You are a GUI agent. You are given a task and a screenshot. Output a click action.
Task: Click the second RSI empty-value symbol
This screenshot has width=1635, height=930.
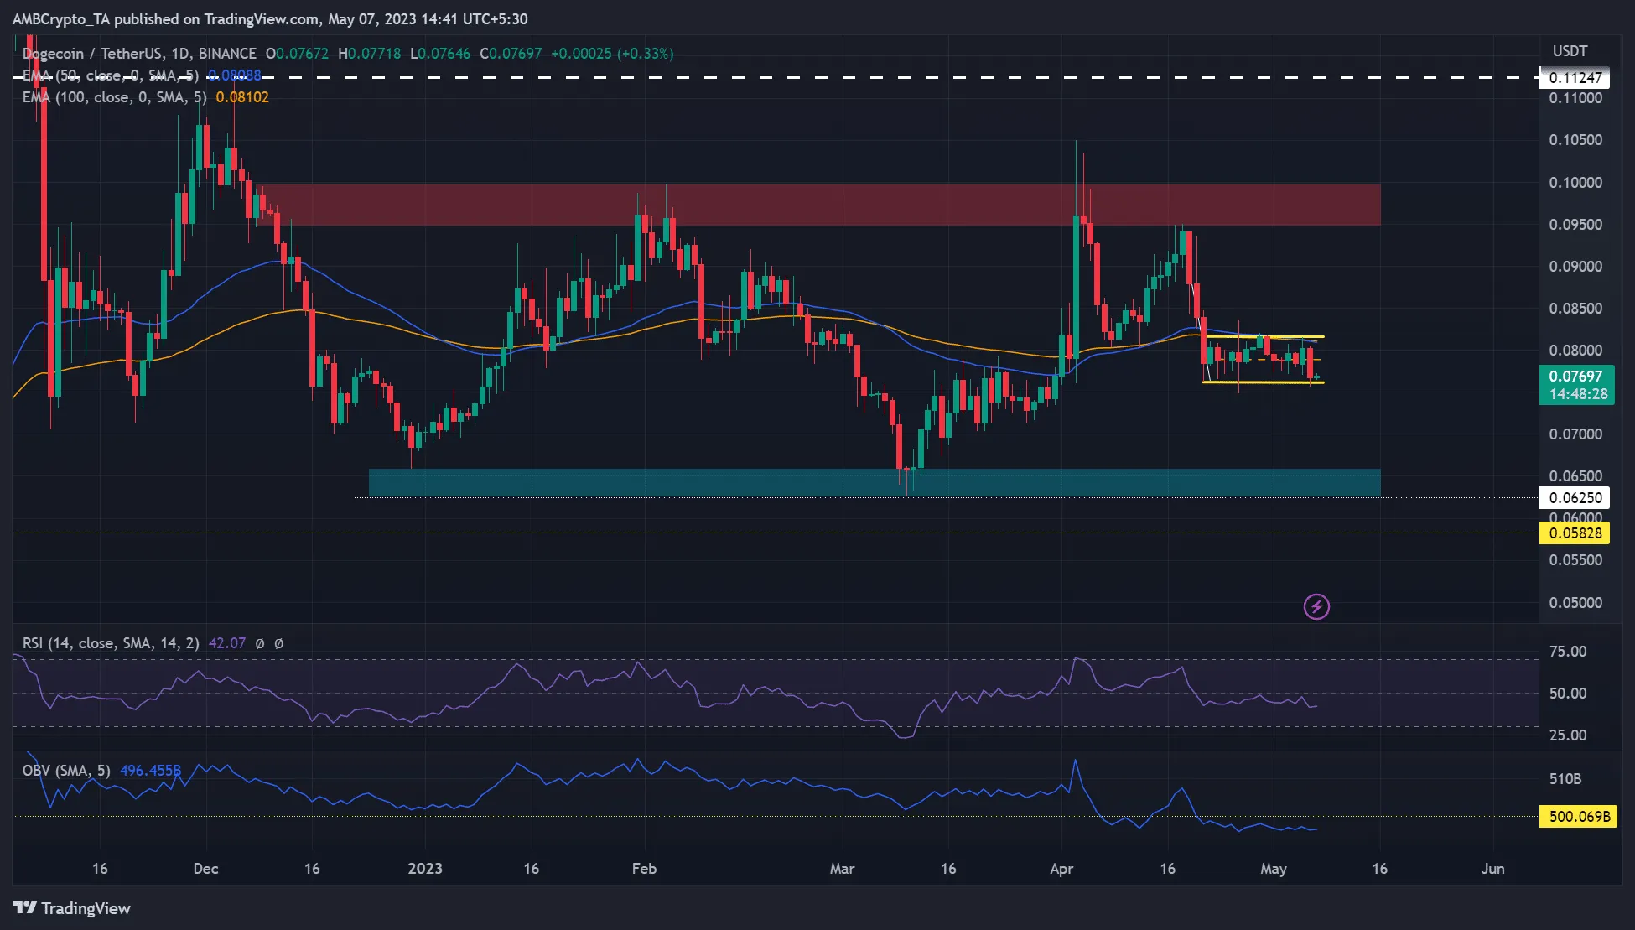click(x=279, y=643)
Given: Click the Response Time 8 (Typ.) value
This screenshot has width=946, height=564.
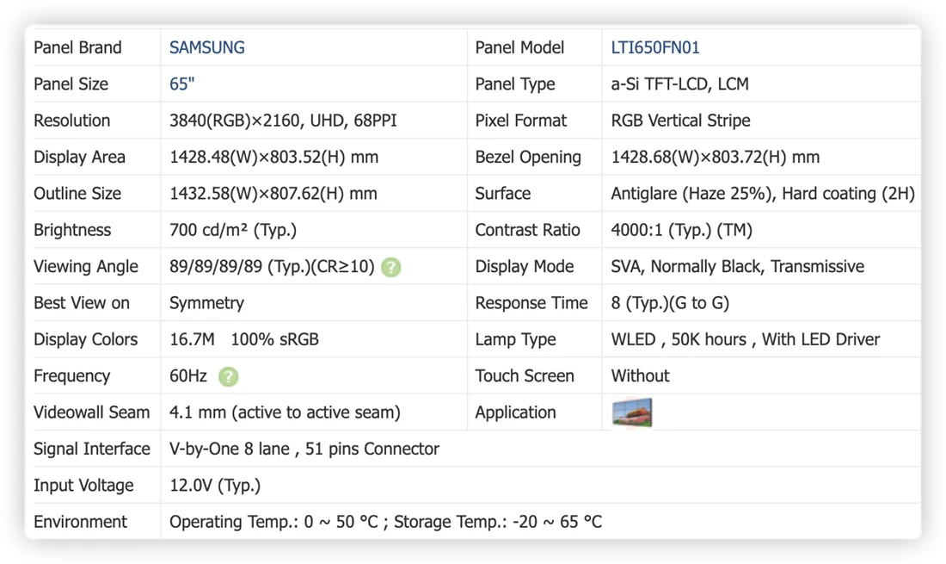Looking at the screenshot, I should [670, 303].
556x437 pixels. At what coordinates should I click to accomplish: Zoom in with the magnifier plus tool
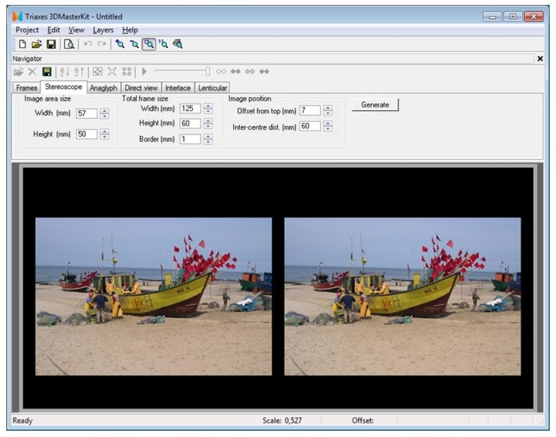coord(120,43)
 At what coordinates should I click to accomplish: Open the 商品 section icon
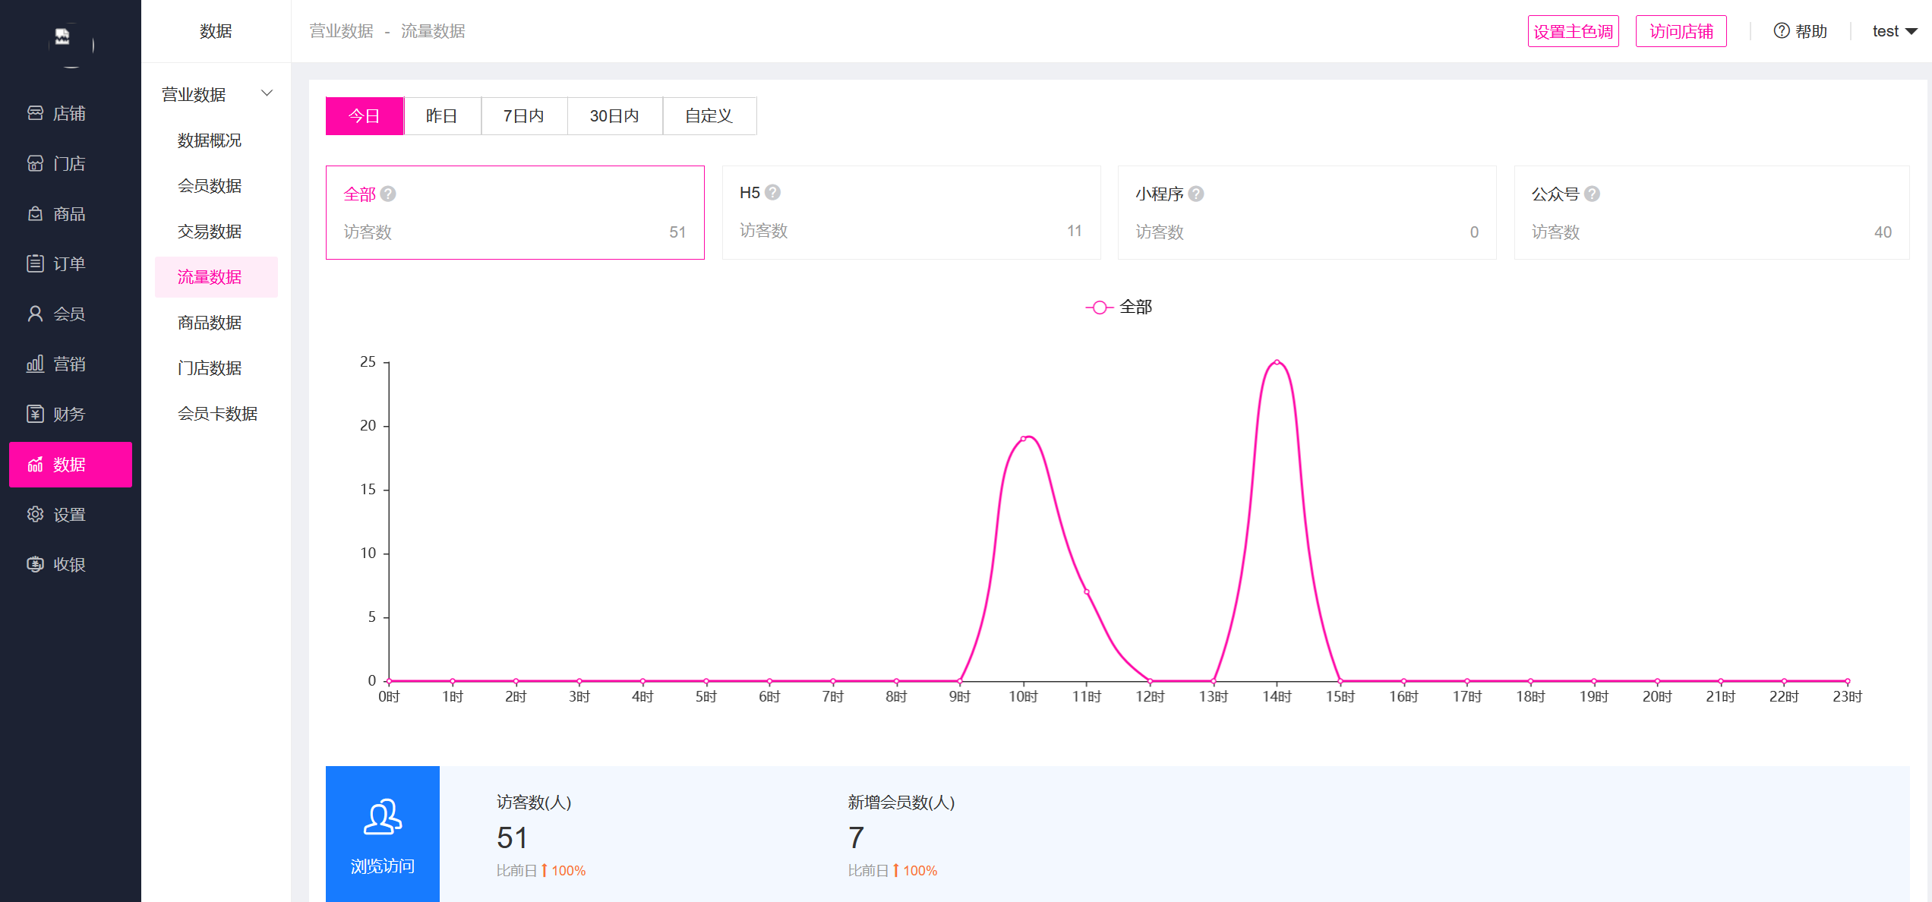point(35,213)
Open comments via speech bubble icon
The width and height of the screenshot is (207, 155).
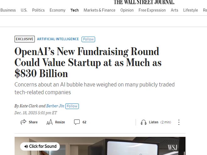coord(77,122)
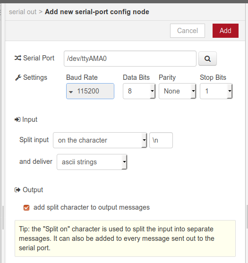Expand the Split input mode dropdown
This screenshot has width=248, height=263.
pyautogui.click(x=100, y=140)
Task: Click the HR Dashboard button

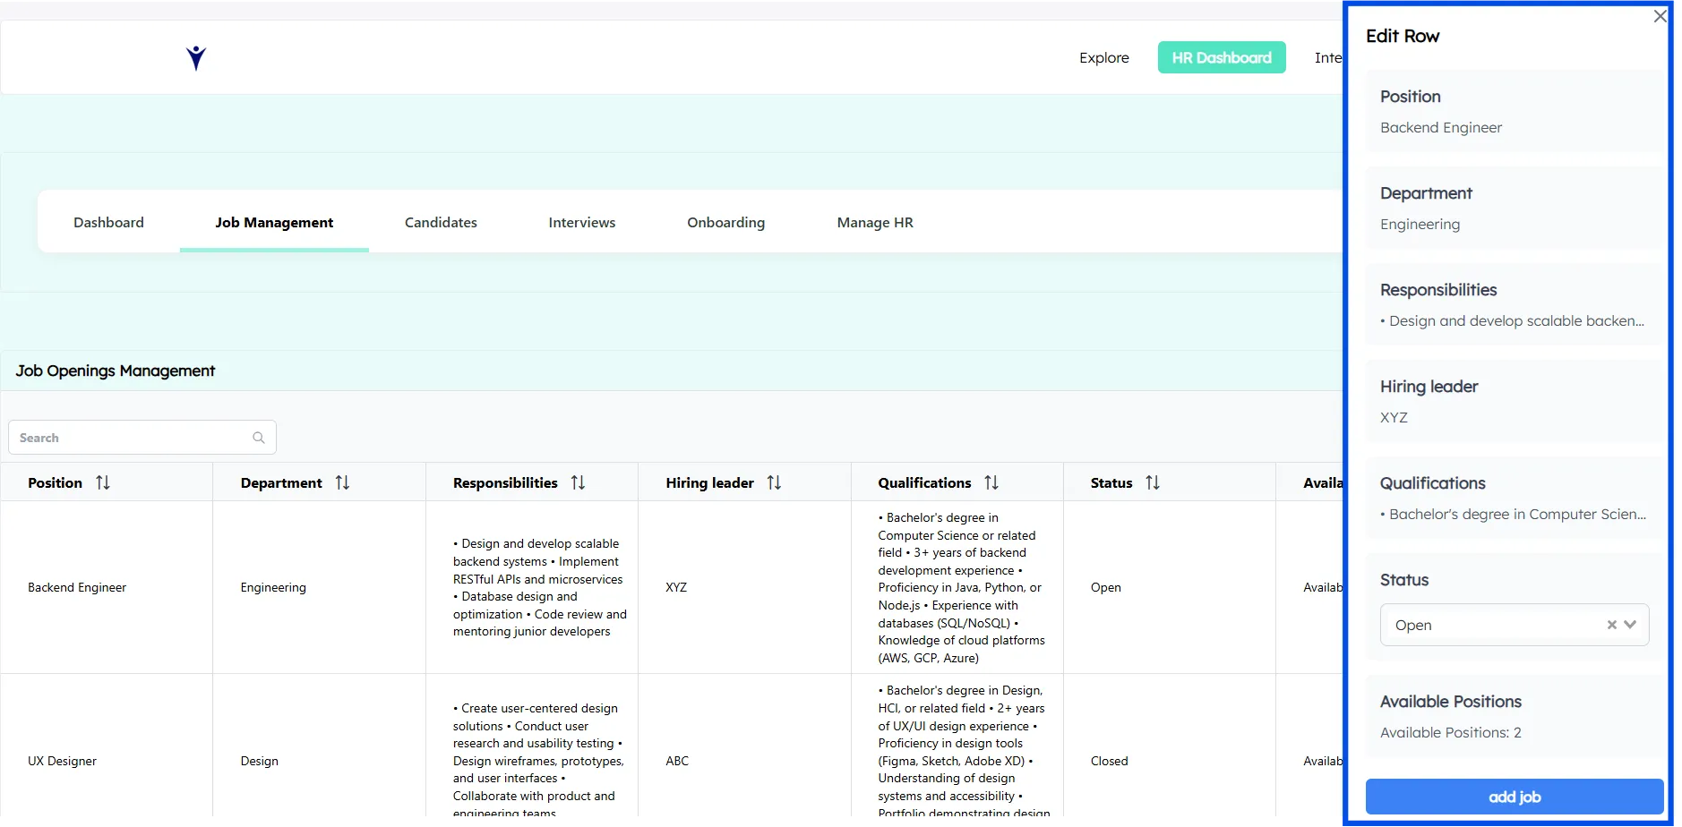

WRITTEN INSTRUCTION: Please copy out all of the data above word for word, leaving out the pictures.

OUTPUT:
You are a GUI agent. You are given a task and a screenshot. Output a click action.
Task: Click the second RSI empty-value symbol
This screenshot has width=1635, height=930.
click(x=279, y=643)
Given: Click the Response Time 8 (Typ.) value
This screenshot has width=946, height=564.
Looking at the screenshot, I should [670, 303].
556x437 pixels. At what coordinates should I click to accomplish: Zoom in with the magnifier plus tool
coord(120,43)
 At what coordinates should I click to accomplish: Open the 商品 section icon
point(35,213)
Open comments via speech bubble icon
The width and height of the screenshot is (207, 155).
coord(77,122)
Expand the Split input mode dropdown
This screenshot has width=248, height=263.
pyautogui.click(x=100, y=140)
Task: Click the HR Dashboard button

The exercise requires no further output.